Water, Ecosystems and Society: A Confluence of Disciplines by Jayanta Bandyopadhyay, Sage, 2009 (2nd ed.), 212 pp.

Jayanta Bandyopadhyay was the head of the Centre for Development and Environment Policy at the Indian Institute of Management in Calcutta. He has also been the President of the Indian Society for Ecological Economics, and held other academic and policy-making roles during his 35 year career as a senior water professional. In his recent book, he makes a strong case for changing the way water is managed in India, urging that basic ecosystem services be protected even as increasing amounts of fresh water are extracted from rivers and streams to meet growing agricultural, industrial and residential needs. It will not be easy to move away from the long-standing paradigm that puts development needs first.

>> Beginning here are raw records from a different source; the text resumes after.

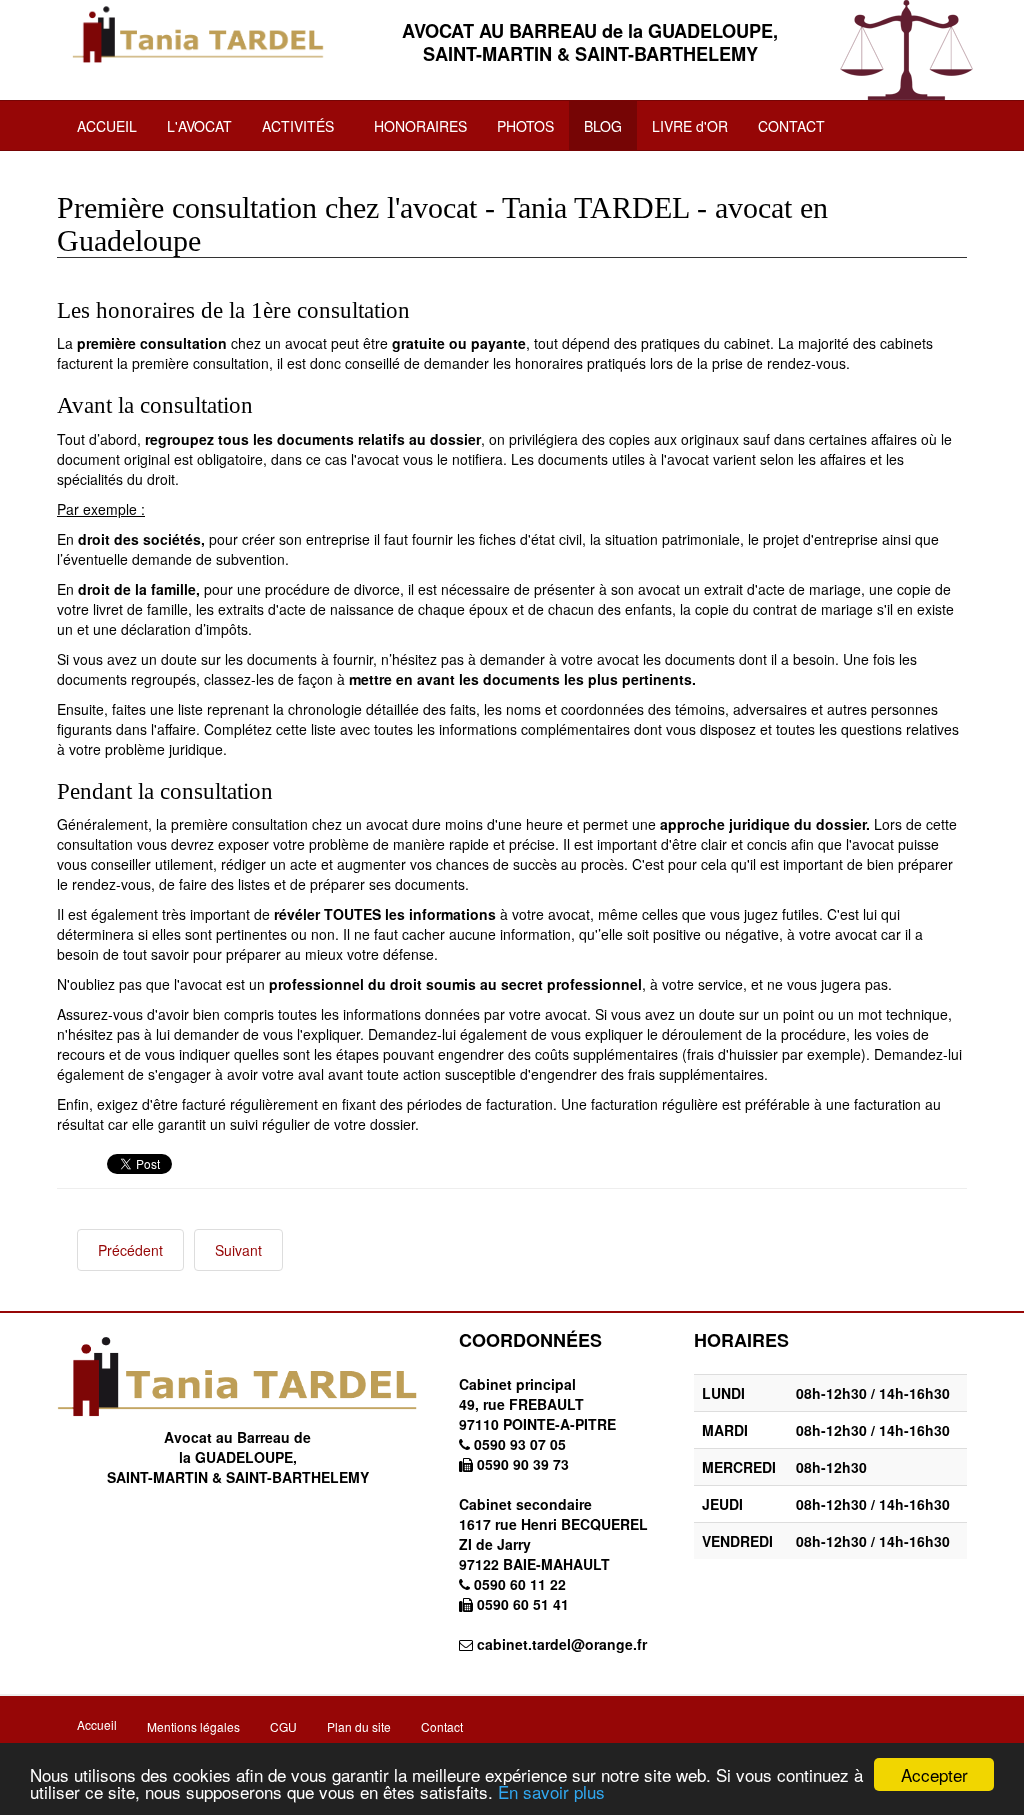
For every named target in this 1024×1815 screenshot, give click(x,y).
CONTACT (791, 126)
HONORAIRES (420, 126)
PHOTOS (525, 126)
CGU (283, 1726)
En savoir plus (551, 1791)
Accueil (97, 1724)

His initial premise is that additional disciplinary diversity is crucial to generating the knowledge needed to achieve a better balance between human requirements and natural ecosystem needs. He is firmly convinced a new water systems management paradigm (that will take on-going ecological sustainability more seriously) will require a shift in the way economic analysis is used to value water and ecological services. Whether traditional economists will cooperate is unclear.

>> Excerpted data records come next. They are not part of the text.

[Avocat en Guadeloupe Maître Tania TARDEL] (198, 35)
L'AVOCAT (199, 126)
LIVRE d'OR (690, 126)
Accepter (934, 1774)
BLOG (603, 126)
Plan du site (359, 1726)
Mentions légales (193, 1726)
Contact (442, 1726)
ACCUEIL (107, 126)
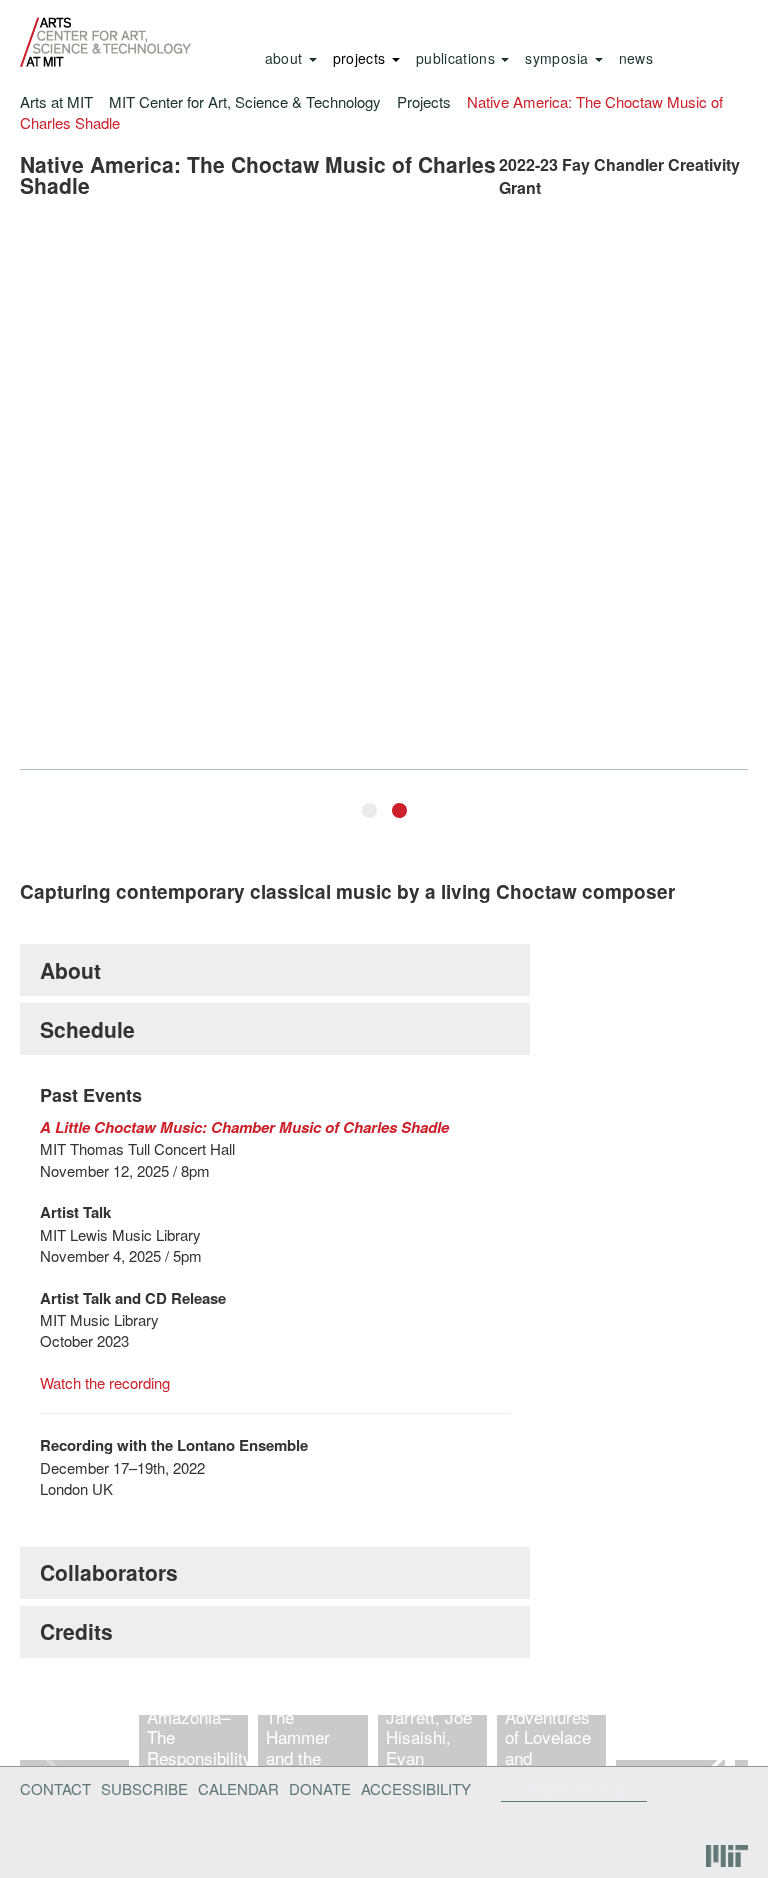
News (636, 58)
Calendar (238, 1788)
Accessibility (416, 1788)
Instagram (724, 1821)
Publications (458, 58)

Dr. Bandyopadhyay devotes special attention to the river-link project developed by India’s National Water Development Agency. He names this the largest civil engineering project in the world. A more complete interdisciplinary analysis, and a more open scientific dialogue, he believes, would raise doubts about the social desirability and the ecological sustainability of the project. Moreover, it is not likely, he believes, to achieve the flood control objectives its proponents have in mind. Although Water, Ecosystems and Society is a small book, it raises large questions in a very compelling way.

The disconnect between water systems knowledge and water resource development is certainly not limited to India. And, interdisciplinary efforts to fill gaps in our eco-hydrological understanding of groundwater and surface water dynamics, as well as ways that the ecosystem services provided by water resources should be valued, ought to be at the top of our global research agenda. I would also agree that we need a much a clearer understanding of the ecological effects of extreme events like flooding, draught, and climate change, before the paradigm shift that Dr. Bandyopadhyay and others are advocating can succeed.